Venezuelans stop traffic in anti-government protests
Anti-government protesters in Venezuela have erected barricades in the capital, Caracas.
They placed burning rubbish and furniture on main roads in an attempt to bar access to the city.
Opposition leader Henrique Capriles had earlier asked his supporters not to follow a call for a "national blockade" circulated on social media.
The blockades are the latest in a series of opposition protests in which 13 people have died.
There have been reports of similar blockades in the cities of Maracaibo and Valencia.
Protesters also banged pots and pans in the early hours of the morning to show their opposition to the government of President Nicolas Maduro.
They say they will continue with their wave of protests, which started more than two weeks ago, until Mr Maduro resigns.
More than 130 people have been injured and an opposition leader, Leopoldo Lopez, has been arrested on charges of inciting violence.
The recent unrest started in the western states of Tachira and Merida, where students took to the streets angered by Venezuela's high crime rate and economic woes, including record inflation and shortages of basic goods.
After the arrest of a number of student leaders, the protests quickly spread to the capital, Caracas.
A largely peaceful march led by Mr Lopez snaked through the streets of the capital on 12 February demanding their release.
After the bulk of the demonstrators had returned home, a small group clashed with police.
In the melee that followed, three people were shot dead by unidentified gunmen.
The opposition blamed pro-government motorcycle gangs for the killings, while Mr Maduro said the attackers were "fascists".
Since then, another 10 people have also died in protest-related violence across the country.
The government has blamed Mr Lopez for the unrest and accused him of trying to topple the government with the help of the US Central Intelligence Agency (CIA).
After an arrest warrant was issued for him, Mr Lopez handed himself in to the authorities during a march attended by thousands of his supporters.
He has since been charged with intentional arson, inciting violence, damage to public property and conspiracy.
Since his arrest on Tuesday, there have been daily demonstrations demanding his release.
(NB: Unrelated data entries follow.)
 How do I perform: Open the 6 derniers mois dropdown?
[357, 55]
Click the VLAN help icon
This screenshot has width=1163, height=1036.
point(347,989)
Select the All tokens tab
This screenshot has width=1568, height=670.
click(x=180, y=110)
There have also been rival marches by supporters of the government, which have also drawn thousands of people.
President Maduro, meanwhile, has called for a "national peace conference" to be held this week.
Mr Maduro had announced he would meet opposition leader Henrique Capriles on Monday as part of a routine gathering with governors and mayors.
But Mr Capriles refused to attend "due to the continuation of political violence".